═══ Textauszug ═══
Seit den Demonstrationen gegen den Vietnamkrieg haben sich in Washington nicht so viele Menschen zu einer Protestkundgebung versammelt wie am vergangenen Sonntag. Auf rund 500.000 schätzten die Veranstalter die Zahl der Protestierenden, die aus allen Ecken der USA in die Hauptstadt strömten, um für die Beibehaltung der Abtreibungsfreiheit zu demonstrieren. Besonders beachtet wurde die Teilnahme von PolitikerInnen und Hollywood -Prominenz wie Jane Fonda, Mariel Hemmingway und Susan Sarandon. Mehr als sonst auf politischen Veranstaltungen schienen diesmal alle Bevölkerungsschichten vertreten zu sein. Schwarz mischte sich mit Weiß, Jung mit Alt, Langbehaarte im Batik-Look mit adrett Frisierten im grauen Kostüm. Mehrere Teilnehmerinnen waren ganz in weißer Kleidung erschienen, der Farbe der Suffragetten, die für das Frauenwahlrecht gestritten hatten. Weniger als bei sonstigen Demonstrationen fielen allerdings große Banner und Fahnen auf, die Zugehörigkeit zu bestimmten Gruppen signalisieren. Dessen bedurfte es nicht, denn die meisten Protestierenden kamen aus ganz persönlichem Grund, sie fühlten sich direkt oder indirekt betroffen. Familien waren zuweilen in drei Generationen vertreten. Großmütter erinnerten an die Schrecken der illegalen Abtreibungen in der Zeit vor der Legalisierung des Schwangerschaftsabbruchs. Mütter forderten für sich und ihre Töchter die Freiheit, weiterhin über eine Schwangerschaft selbst entscheiden zu können, und die Jüngsten erklärten mit Stolz, daß sie die Wunschkinder ihrer Eltern seien.

Sechzehn Jahre ist es her, seit das amerikanische Oberste Bundesgericht zugunsten der Abtreibungsfreiheit entschieden hat. Im berühmt gewordenen Fall „Roe gegen Wade“ von 1973 bestimmten die Richter, daß US-Bundesstaaten Schwangerschaftsabbrüche im ersten Drittel gar nicht regulieren dürfen und im zweiten Drittel nur zugunsten der Gesundheit der Schwangeren eingreifen können.

Die jüngeren Frauen auf der Protestkundgebung gaben zu: „Wir haben das Recht auf Abtreibungsfreiheit von unseren Vorkämpferinnen in den Schoß gelegt bekommen. Wir sind zu gleichgültig geworden.“ Für viele der Anwesenden war dies die erste Demonstration, an der sie teilnahmen. Wachgerüttelt hat sie der neue Herr im Weißen Haus und ein in den letzten Jahren sich immer stärker abzeichnender Trend, die Abtreibungsfreiheit in Frage zu stellen. Präsident Bush wie sein Vorgänger Reagan sind erklärte Gegner der Abtreibungsfreiheit. Beide kamen mit dem Versprechen, die Legalisierung des Schwangerschaftsabbruchs rückgängig zu machen, und den Stimmen der an politischem Profil gewinnenden Abtreibungsgegner ins Weiße Haus.
═══ Daten zur Auswertung ═══
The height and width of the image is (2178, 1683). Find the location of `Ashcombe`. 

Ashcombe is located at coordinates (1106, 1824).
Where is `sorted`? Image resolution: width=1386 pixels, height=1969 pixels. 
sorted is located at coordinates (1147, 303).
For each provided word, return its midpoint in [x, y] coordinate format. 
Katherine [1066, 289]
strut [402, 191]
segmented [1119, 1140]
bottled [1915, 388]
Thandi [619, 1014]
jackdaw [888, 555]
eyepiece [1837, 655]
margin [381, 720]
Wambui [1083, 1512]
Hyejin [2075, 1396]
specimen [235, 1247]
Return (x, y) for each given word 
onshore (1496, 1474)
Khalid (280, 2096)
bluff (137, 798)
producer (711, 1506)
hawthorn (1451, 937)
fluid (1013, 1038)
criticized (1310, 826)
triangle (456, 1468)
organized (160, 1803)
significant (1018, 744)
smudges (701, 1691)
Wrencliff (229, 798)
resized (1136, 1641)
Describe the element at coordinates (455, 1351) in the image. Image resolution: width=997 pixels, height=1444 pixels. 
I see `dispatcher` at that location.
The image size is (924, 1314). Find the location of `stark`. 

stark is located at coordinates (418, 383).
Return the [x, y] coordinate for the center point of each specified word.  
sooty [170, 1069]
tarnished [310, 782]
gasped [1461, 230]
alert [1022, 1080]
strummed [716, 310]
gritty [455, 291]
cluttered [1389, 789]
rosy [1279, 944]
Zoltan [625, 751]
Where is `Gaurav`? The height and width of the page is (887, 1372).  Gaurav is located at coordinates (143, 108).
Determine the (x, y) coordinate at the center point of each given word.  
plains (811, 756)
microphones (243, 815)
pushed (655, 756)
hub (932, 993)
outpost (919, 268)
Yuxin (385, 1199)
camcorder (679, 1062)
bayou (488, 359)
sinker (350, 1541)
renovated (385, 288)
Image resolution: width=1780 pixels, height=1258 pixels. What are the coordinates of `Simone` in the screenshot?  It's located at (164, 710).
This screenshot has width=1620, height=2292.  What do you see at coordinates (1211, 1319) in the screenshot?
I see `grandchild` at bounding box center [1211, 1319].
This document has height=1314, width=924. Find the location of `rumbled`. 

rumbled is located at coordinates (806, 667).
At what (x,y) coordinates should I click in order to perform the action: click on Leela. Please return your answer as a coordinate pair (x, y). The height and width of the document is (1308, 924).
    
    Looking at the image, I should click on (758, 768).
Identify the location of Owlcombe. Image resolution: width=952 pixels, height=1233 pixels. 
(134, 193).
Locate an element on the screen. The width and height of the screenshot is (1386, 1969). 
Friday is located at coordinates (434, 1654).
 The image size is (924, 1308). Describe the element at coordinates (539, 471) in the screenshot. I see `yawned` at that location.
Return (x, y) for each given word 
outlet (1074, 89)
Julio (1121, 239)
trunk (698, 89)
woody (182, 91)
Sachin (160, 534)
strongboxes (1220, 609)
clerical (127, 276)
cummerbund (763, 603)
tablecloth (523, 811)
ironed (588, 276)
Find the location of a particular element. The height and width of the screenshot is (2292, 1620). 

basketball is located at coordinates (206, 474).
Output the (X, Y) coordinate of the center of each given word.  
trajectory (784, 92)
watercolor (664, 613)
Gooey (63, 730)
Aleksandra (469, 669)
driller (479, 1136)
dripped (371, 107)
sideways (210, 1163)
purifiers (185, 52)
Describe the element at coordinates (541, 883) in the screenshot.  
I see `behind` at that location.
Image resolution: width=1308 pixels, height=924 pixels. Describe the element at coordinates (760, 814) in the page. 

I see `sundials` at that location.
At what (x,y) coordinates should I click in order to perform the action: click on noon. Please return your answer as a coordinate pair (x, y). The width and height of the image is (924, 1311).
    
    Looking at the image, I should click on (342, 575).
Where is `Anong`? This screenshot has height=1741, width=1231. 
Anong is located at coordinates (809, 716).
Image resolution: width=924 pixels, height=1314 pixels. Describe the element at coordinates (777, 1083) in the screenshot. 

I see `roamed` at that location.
═══
Arbeitsaufträge »
[1] In welchem Jahr fiel laut dem Textauszug die Entscheidung im Fall „Roe gegen Wade“?
[2] Schreiben Sie den Textauszug über die Kundgebung für die Abtreibungsfreiheit in Washington im Anschluss an seinen letzten Satz weiter.
Die Zeilen stehen in keinem Zusammenhang mit dem Textauszug.

Lösungen »
[1] 1973

[2]
Präsident Reagan ließ seinen Worten Taten folgen: Er berief mit Sandra O'Connor die erste Frau und damit, wie sich seither herausgestellt hat, eine entschiedene Abtreibungsgegnerin zum Obersten Bundesgericht. Zwei weitere konservative Richter, die von Reagan ernannt wurden, haben bisher noch keine Entscheidung zu Abtreibungsfragen gefällt. Wo sie in der Frage stehen, wird sich im Laufe der nächsten Monate zeigen. Ende April nämlich wird das Gericht einen Fall hören, in dem es um den Versuch des Bundesstaates Missouri geht, die Abtreibungsfreiheit einzuschränken. Seit 1973 sind zahlreiche Versuche dieser Art - Abtreibungen nur noch in Krankenhäusern durchführen zu lassen, die Genehmigung des Vaters oder bei Minderjährigen das Einverständnis der Eltern zu fordern, eine Bedenkzeit aufzuerlegen - an dem Einspruch des Obersten Gerichts gescheitert.

„Nun aber haben sich die Mehrheitsverhältnisse verschoben“, so Eve Paul von der Organisation „Planned Parenthood“, „und keiner weiß, wie das Gericht entscheiden wird.“ Fällt die für den Juni erwartete Entscheidung zugunsten des Staates Missouri aus, dann kommt ein Stein ins Rollen, auch wenn das Gericht die Entscheidung „Roe versus Wade“ nicht umkehrt. Dann können zahlreiche Bundesstaaten künftig die Abtreibungsgesetze verschärfen. B.J. Isaacson-Jones, Leiterin der Klinik, die den Fall gegen den Staat Missouri anstrengt, dazu: „Am meisten besorgt bin ich um die armen Frauen.“ Die nämlich werden wie einst nur noch den Engelmacher als Ausweg sehen, während ihre wohlhabenderen Schwestern in Bundesstaaten mit großzügigeren Abtreibungsgesetzen reisen.